What you are asked to do:
Present the count of lines in the entries below that hold "computer", and present nothing else.

(Stored data entries)
* * * * *

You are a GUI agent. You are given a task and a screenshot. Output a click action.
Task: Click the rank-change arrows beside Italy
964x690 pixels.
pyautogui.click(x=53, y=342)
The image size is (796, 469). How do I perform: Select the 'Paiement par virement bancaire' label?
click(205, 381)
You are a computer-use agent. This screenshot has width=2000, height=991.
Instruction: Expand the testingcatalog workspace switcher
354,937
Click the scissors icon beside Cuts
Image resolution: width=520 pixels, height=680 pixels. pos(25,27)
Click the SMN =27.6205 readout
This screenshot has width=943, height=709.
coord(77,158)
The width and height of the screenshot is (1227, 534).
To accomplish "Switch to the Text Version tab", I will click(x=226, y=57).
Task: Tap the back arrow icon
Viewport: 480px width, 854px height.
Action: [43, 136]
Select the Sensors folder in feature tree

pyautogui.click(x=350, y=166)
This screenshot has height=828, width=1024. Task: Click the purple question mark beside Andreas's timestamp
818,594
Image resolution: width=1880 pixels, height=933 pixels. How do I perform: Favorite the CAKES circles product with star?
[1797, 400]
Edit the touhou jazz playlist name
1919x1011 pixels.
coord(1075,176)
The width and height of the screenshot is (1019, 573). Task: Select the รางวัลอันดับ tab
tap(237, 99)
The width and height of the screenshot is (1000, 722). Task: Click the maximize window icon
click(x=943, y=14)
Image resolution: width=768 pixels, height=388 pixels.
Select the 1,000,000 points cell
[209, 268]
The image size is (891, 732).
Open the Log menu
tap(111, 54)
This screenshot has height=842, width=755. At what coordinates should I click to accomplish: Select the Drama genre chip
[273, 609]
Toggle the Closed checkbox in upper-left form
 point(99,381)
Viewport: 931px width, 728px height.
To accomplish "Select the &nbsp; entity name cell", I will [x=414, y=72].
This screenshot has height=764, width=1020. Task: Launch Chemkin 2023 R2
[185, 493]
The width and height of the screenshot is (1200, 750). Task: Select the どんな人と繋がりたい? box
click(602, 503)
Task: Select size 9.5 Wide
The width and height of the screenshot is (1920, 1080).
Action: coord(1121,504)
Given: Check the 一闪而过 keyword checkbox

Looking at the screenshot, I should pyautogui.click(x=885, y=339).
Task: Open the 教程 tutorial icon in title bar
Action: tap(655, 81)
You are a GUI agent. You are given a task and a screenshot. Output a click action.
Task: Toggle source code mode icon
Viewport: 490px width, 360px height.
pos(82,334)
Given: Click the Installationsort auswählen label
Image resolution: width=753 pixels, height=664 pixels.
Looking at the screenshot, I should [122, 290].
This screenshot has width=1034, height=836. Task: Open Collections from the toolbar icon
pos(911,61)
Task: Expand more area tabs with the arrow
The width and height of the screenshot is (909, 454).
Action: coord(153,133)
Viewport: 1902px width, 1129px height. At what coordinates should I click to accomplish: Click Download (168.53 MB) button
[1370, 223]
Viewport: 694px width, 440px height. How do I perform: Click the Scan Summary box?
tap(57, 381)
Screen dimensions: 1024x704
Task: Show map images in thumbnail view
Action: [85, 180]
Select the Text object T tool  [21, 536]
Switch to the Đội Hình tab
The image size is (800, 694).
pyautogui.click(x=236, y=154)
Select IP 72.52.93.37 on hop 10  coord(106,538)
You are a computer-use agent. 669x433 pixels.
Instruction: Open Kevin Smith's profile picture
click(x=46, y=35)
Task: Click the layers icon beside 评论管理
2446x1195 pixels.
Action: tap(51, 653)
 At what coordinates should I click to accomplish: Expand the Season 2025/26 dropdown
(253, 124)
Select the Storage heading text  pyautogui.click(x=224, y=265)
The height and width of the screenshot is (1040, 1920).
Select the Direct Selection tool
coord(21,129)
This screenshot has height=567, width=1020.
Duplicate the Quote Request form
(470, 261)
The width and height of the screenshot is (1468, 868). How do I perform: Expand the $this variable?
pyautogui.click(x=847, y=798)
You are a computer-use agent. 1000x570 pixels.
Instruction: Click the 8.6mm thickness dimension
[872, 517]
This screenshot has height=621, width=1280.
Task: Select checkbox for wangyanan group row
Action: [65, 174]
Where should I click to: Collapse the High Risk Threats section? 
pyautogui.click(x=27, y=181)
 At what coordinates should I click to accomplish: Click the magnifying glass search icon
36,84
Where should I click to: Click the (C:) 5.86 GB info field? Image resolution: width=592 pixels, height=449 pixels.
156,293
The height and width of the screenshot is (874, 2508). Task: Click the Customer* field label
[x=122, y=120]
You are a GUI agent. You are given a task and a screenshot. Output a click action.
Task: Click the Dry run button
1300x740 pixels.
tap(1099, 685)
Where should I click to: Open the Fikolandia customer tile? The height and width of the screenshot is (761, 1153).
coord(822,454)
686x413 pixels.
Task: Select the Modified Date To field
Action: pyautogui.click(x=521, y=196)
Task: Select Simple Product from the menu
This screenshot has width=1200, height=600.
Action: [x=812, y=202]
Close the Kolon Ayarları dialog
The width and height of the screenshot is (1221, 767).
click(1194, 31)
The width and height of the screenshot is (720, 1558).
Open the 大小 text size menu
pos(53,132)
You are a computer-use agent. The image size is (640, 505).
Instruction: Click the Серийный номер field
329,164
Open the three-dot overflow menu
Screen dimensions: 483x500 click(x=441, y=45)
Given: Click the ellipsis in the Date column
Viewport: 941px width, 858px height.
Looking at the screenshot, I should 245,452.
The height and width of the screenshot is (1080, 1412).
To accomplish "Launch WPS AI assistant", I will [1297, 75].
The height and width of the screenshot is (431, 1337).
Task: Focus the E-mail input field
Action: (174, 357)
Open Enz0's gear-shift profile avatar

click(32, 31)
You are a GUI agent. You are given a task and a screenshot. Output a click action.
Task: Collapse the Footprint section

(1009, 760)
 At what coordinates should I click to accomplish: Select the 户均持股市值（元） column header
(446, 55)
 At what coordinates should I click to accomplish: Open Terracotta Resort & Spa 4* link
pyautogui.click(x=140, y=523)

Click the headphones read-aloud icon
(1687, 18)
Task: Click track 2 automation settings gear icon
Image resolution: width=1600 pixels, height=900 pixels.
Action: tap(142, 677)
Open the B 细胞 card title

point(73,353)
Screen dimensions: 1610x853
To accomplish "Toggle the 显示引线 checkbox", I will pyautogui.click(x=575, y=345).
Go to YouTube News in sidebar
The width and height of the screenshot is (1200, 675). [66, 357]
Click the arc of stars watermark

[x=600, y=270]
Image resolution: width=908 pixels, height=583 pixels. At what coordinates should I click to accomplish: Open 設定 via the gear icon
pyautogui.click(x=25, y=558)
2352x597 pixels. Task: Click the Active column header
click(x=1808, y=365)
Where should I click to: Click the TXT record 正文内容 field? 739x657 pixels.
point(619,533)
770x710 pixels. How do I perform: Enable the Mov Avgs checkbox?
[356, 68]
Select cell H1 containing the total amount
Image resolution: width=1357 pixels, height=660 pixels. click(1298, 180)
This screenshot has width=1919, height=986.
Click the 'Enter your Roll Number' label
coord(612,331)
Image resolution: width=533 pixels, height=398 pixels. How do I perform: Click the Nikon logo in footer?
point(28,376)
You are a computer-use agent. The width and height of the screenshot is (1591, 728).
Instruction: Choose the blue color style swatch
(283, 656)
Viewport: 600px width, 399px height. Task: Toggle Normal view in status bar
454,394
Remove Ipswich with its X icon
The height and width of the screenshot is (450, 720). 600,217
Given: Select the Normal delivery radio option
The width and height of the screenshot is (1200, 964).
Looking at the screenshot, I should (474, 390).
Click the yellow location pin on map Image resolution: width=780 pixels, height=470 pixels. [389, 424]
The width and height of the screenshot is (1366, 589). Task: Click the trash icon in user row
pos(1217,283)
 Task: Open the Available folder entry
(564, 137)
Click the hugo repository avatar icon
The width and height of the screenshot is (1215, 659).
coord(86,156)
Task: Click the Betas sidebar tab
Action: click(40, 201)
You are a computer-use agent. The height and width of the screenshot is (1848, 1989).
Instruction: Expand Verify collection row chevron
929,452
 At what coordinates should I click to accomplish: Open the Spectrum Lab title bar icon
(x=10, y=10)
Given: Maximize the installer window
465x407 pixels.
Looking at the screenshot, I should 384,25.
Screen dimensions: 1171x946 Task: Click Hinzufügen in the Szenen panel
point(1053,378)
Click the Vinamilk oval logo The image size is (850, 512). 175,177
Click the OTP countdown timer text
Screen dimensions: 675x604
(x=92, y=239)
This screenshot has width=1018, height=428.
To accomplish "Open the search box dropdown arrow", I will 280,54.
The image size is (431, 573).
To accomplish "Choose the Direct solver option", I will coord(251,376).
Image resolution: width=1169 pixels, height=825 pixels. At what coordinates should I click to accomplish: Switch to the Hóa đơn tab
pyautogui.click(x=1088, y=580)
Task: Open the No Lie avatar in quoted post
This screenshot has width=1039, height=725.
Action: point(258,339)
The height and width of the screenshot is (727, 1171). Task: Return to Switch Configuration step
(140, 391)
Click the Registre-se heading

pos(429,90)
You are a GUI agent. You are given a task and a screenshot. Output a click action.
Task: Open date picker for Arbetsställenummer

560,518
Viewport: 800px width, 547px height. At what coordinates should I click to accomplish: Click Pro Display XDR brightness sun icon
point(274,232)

* * * * *

Answer for this exercise:
6